▶ DATA TO PROCESS
******

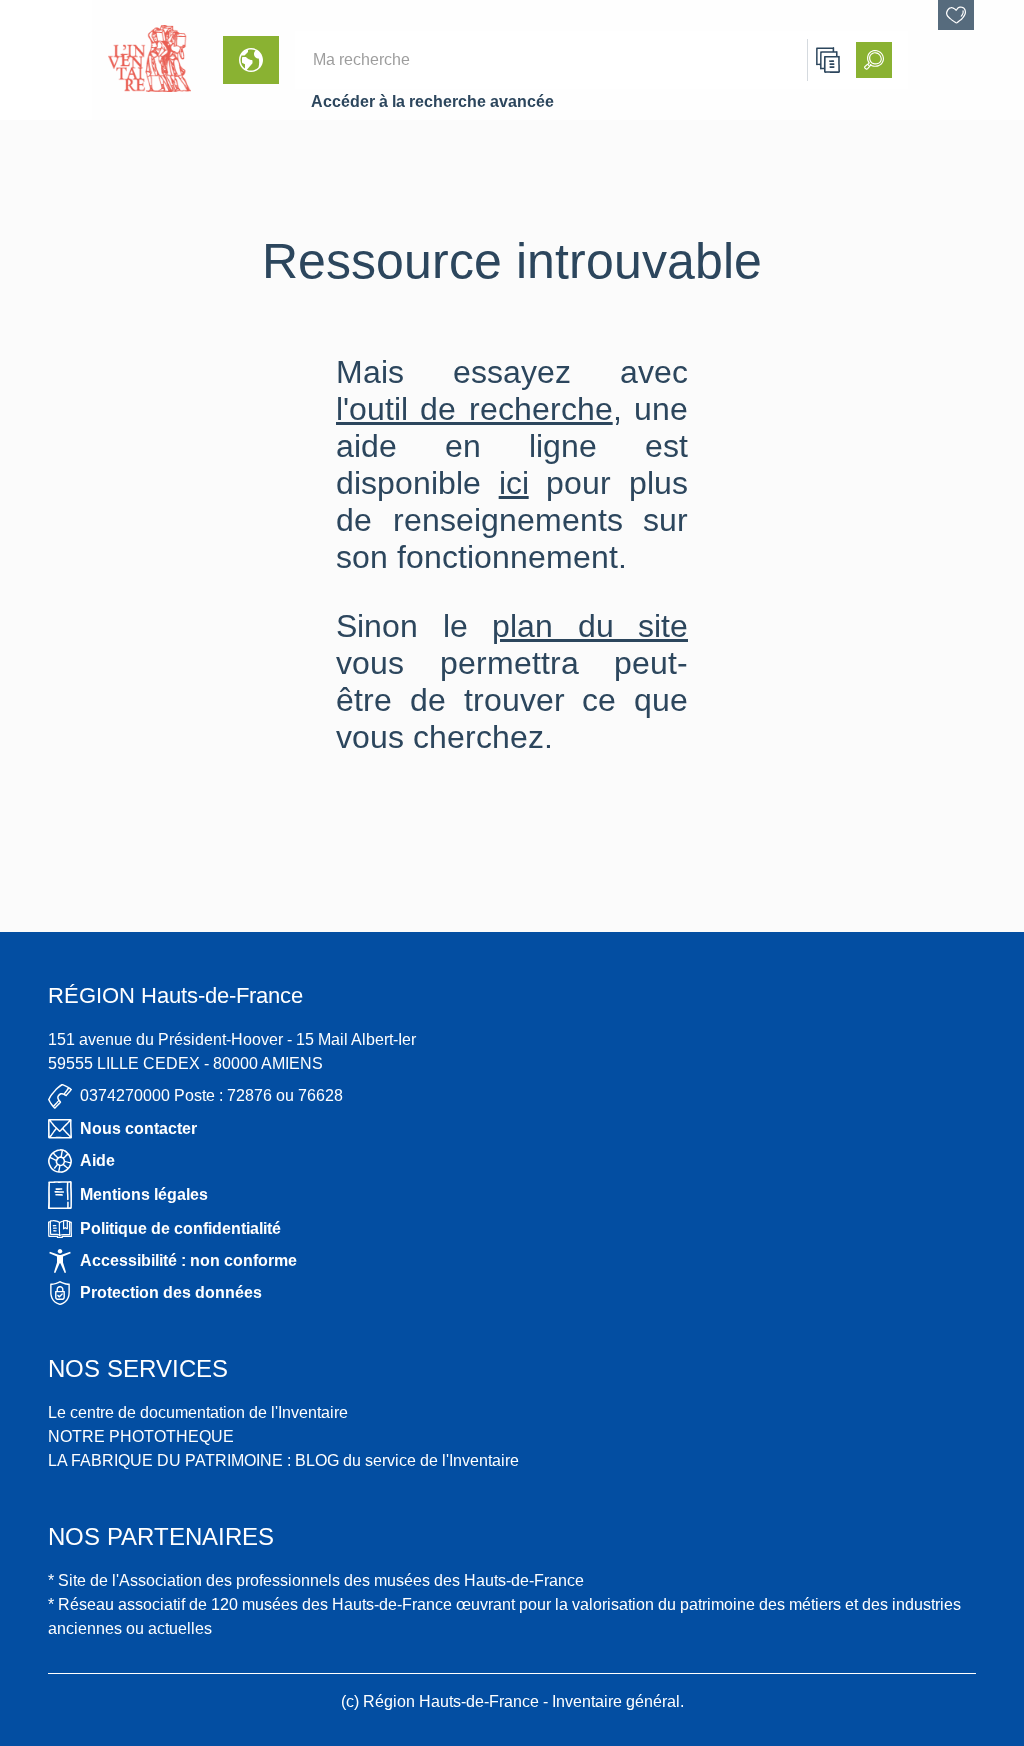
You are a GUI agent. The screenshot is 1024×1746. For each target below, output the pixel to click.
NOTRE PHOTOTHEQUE (141, 1436)
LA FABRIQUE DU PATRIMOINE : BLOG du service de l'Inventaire (283, 1460)
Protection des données (171, 1292)
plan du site (590, 626)
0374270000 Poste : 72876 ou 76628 (211, 1095)
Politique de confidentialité (180, 1228)
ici (514, 483)
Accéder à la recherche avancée (432, 101)
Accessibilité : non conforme (188, 1260)
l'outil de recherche (474, 409)
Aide (97, 1160)
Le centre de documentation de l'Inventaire (198, 1412)
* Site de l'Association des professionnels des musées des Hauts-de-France (316, 1580)
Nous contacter (138, 1128)
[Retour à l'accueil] (46, 60)
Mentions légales (144, 1194)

******

▶ WHAT NEEDS TO BE DONE
Throughout the data above, copy all lines where the word "Inventaire" is found.

▶ TASK ANSWER
LA FABRIQUE DU PATRIMOINE : BLOG du service de l'Inventaire (283, 1460)
Le centre de documentation de l'Inventaire (198, 1412)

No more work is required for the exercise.